*CONJUNTO DE TAREAS*.
a. Según el texto sobre la prueba y la tentación, ¿qué engendra la tentación?
b. Reescribe el tramo del texto sobre la prueba que va desde "El sentido activo" hasta "nada de aflictivo.", sustituyendo "adolescente" por "joven".

*EXTRACTO PROPORCIONADO*.
########################################
El sentido activo es primero en la Biblia: nsh, bhn, hqr, peiradsein, diakrinein, para limitarnos a las raíces principales, significan “poner a prueba”, tratar de conocer la realidad profunda más allá de las apariencias inciertas. Como una aleación, como un adolescente, el hombre debe “dar prueba de sí”. De suyo, no hay aquí nada de aflictivo.

Tres actores pueden tomar la iniciativa de la prueba. Dios prueba al hombre para conocer el fondo de su corazón (Dt 8,2) y para dar la corona de la vida (Sant 1, 12). El hombre intenta también probarse que es “como Dios”, pero su tentativa es provocada por una seducción y viene a parar en la muerte (Gén 3; Rom 7, 11). Aquí la prueba se convierte en tentación, y en ella interviene un tercer personaje: el tentador. Así la prueba está ordenada a la vida (Gén 2,17; Sant 1,1-12), mientras que la tentación “engendra la muerte” (Gén 3; Sant 1,13s); la prueba es un don de gracia, la tentación es una invitación al pecado.

La experiencia de la prueba-tentación no es sencillamente de orden moral; se encuadra en un drama religioso e histórico; hace entrar en juego nuestra libertad en el tiempo, frente a Dios y a Satán. En las diversas etapas del designio de Dios es interrogado el hombre. Esta experiencia es primeramente vivida por el pueblo de Dios; luego la reflexión de los sabios descubrirá su significado para toda la condición humana, y finalmente Cristo resolverá el drama. Paralelamente, la prueba-tentación aparece en primer lugar como obra de Dios; luego, hacia fines del AT, Satán es percibido como el autor personal de la tentación primera, pero el sentido del drama no se revela plenamente sino en el combate singular entre Cristo y el tentador.

AT.

I. LA PRUEBA DEL PUEBLO DE DIOS.

En la conciencia de Israel, el drama comenzó con su elección, en la promesa de llegar a ser por alianza del pueblo de Dios. Pero la esperanza así suscitada va a tener que purificarse.
########################################
*DATOS PROPORCIONADOS*.
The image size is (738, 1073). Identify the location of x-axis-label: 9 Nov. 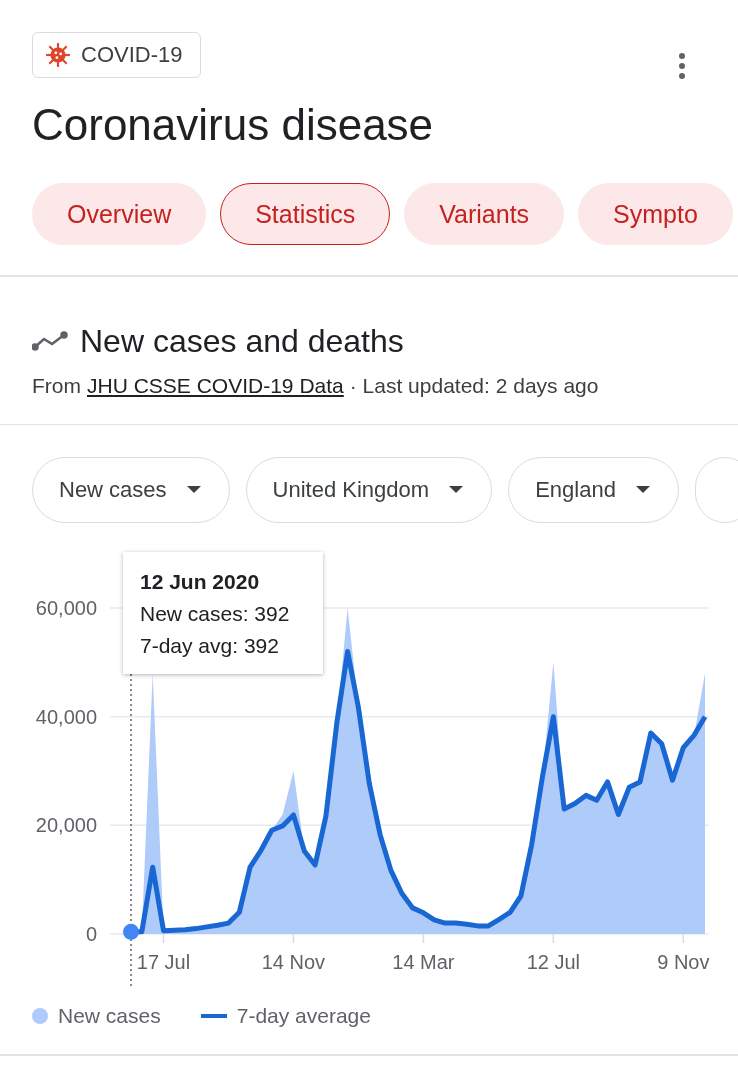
########################################
*RESULTADOS POR TAREA*.
a. La muerte.

b.
El sentido activo es primero en la Biblia: nsh, bhn, hqr, peiradsein, diakrinein, para limitarnos a las raíces principales, significan “poner a prueba”, tratar de conocer la realidad profunda más allá de las apariencias inciertas. Como una aleación, como un joven, el hombre debe “dar prueba de sí”. De suyo, no hay aquí nada de aflictivo.